The goal of Title I is to

reduce the achievement

gap between low-income students and other students by providing them with supplemental education.

Street said the goal of

the grant is to increase academic achievement.

“We want to bring our scores up,” she said. “We want all of the kids to grow somehow. We already have many, many great programs in place, but this extra money will just only add to what we’ve been doing.”

Early in the school year, Street received an email from the Indiana Department of Education about the grant opportunity. To be in the running for the one-year grant, schools submit an application that fulfills each of the federal Department of Education’s Turnaround Principles.

According to the department’s website, “The funds are designed to support school improvement plans that take a new, innovative and systematic approach to improving student achievement and school quality.”

Schools were put into categories based on the number of consecutive years of failing or making F on Indiana’s accountability system.

After receiving four straight F’s, Medora Junior-Senior High School moved up to a D for the 2013-14 school year, so Street thought it was important for this grant to target Grades 6 through 12. The elementary school went from a D to a B.

Street recently learned the school received the grant. She shared the news with Superintendent Roger Bane and school trustees during a meeting this week.

During that meeting, the board approved hiring Kirstie Pumphrey as a Title I parent involvement coordinator. She already works part time at the school as a preschool aide.

“It was just a nice transition for her just to stay during the day,” Street said. “She’s already familiar with the system, went to school here, so she is going to help us with the parent involvement part.”

Street said Pumphrey will reach out to parents in a variety of ways.

“The research shows that parents who are involved in their children’s education tend to have students who do better academically,” Street said. “We’re really going to try to reach out to parents through phone calls, newsletter, social media. We’re going to try some different things with that.”

Trustee John Hughes asked Street if Pumphrey would be going into homes and meeting with parents.

“Sometimes, we send letters, and they don’t get home,” Street said. “We have kids who are falling behind in some schoolwork, and it really just takes another person who can call home.”

Street said having

Pumphrey visit homes is a good idea and could be considered.

The grant also will be used to hire another instructional assistant and two full-time teachers for language arts and math.

Supplemental language arts instruction throughout the day and after school will be a main target for the middle school level since the scores were “incredibly low,” Street said.

“I also will give some of my staff people some supplemental money if they stay after school to help with remediation type things,” she said.

Street has budgeted $14,000 of the grant for professional development. The money will help pay for substitute teachers while teachers receive professional development.

“From what I’ve found with the teachers, there are a number of teachers who haven’t been outside this area and kind of need to see what’s out there,” she said. “If you don’t know what’s out there, you don’t know what to bring to our students.”

Medora staff members already have worked with Department of Education and National Center for Families Learning officials.

“(They) came in and taught the staff a reading strategy that we are going to teach the parents, so that they can use the strategy with their kids at home,” Street said.

That training event is planned for January.
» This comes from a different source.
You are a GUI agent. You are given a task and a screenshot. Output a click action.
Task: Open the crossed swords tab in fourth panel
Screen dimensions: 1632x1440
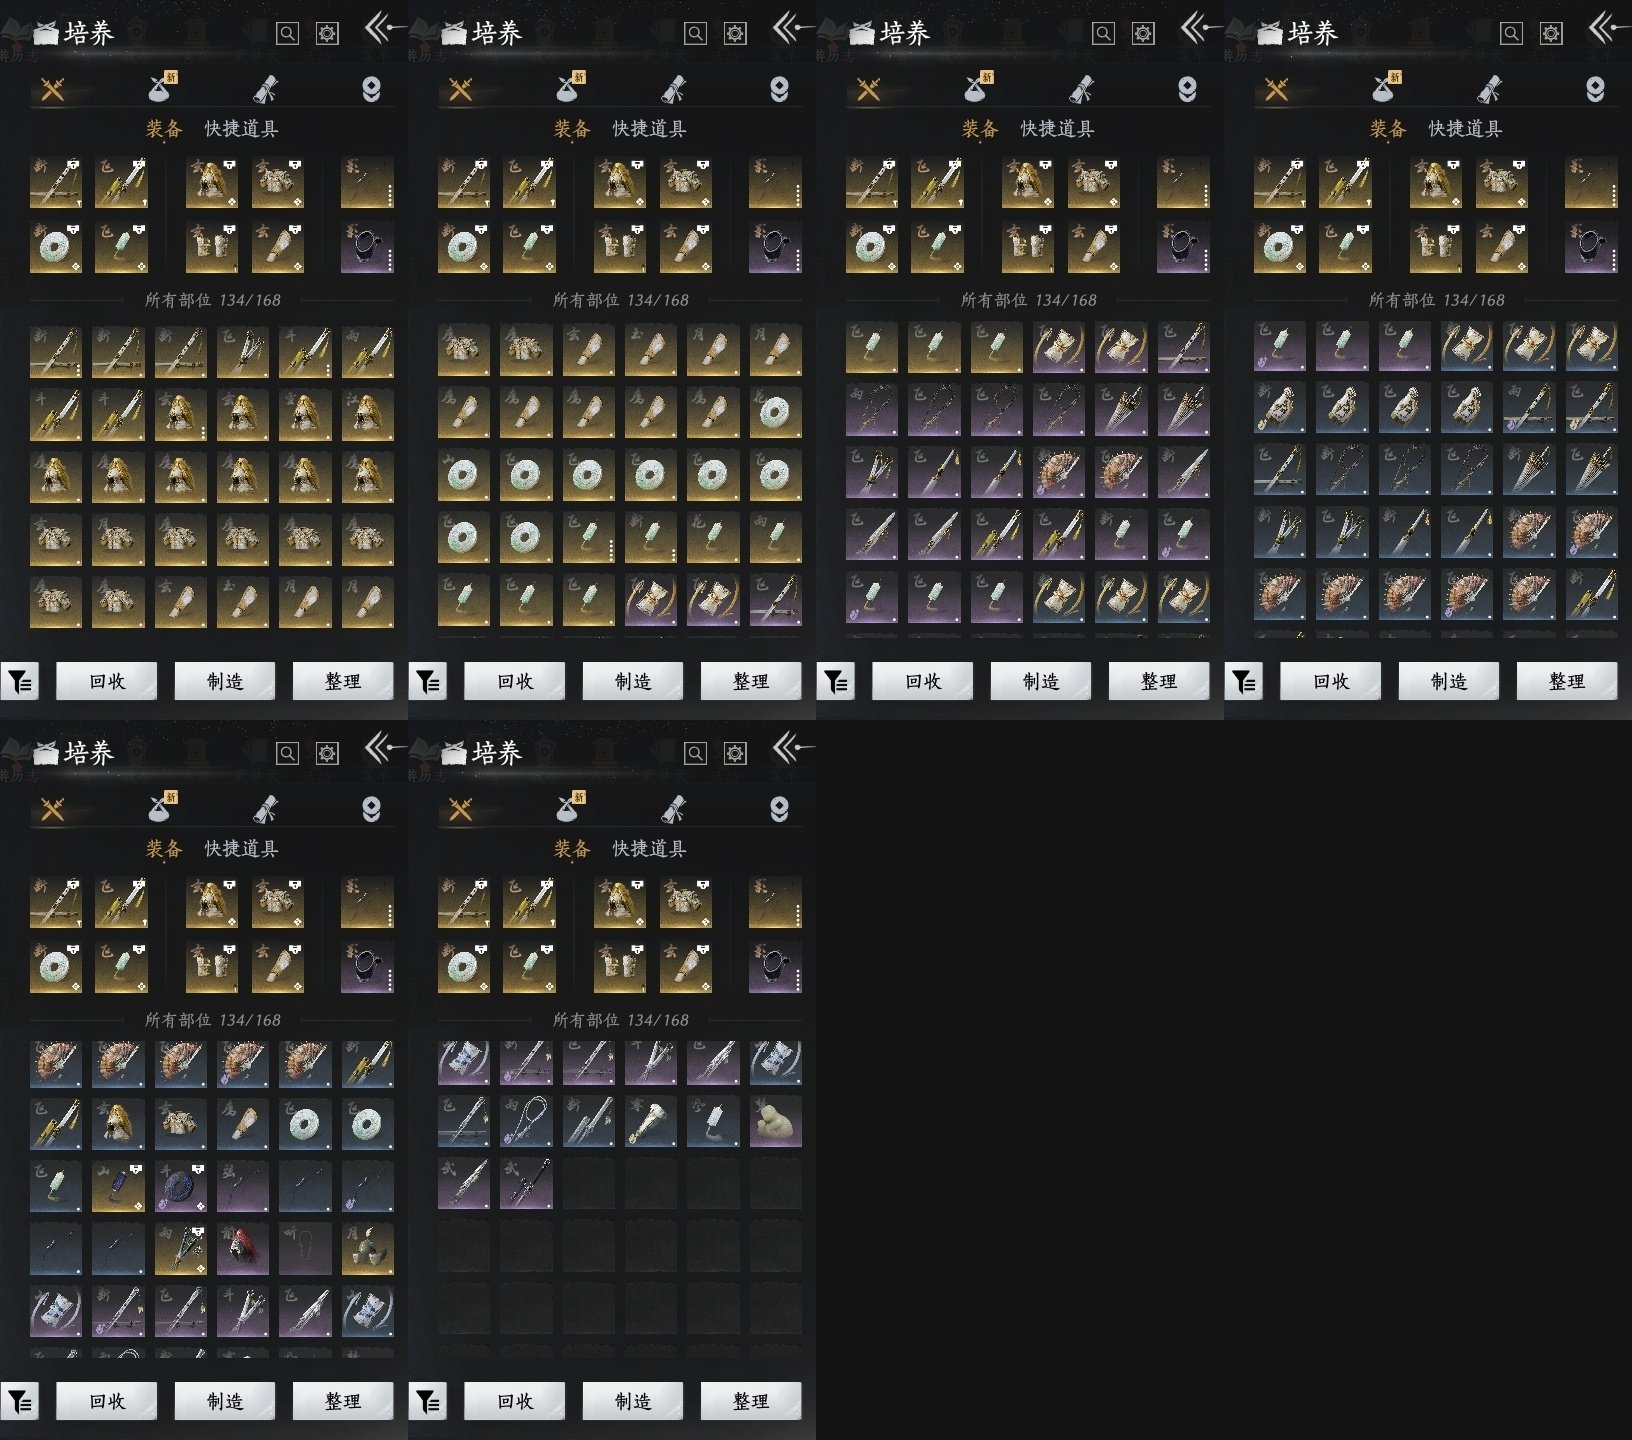1276,90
Remaining money will be used for remediation supplies, and Street is looking into possibly providing transportation for students in the after-school program.

Before receiving the grant, Street had started several remediation programs for the junior-senior high school. Those include a 30-minute period during the school day in which students are pulled out to get some extra support and an after-school program where kids work on skills they struggle with.

She earlier discussed looking at offering peer tutoring and remediation before ISTEP+ and end-of-course assessments.

“We’re making some

progress,” Street said. “It’s taking some time, but we’re getting there.”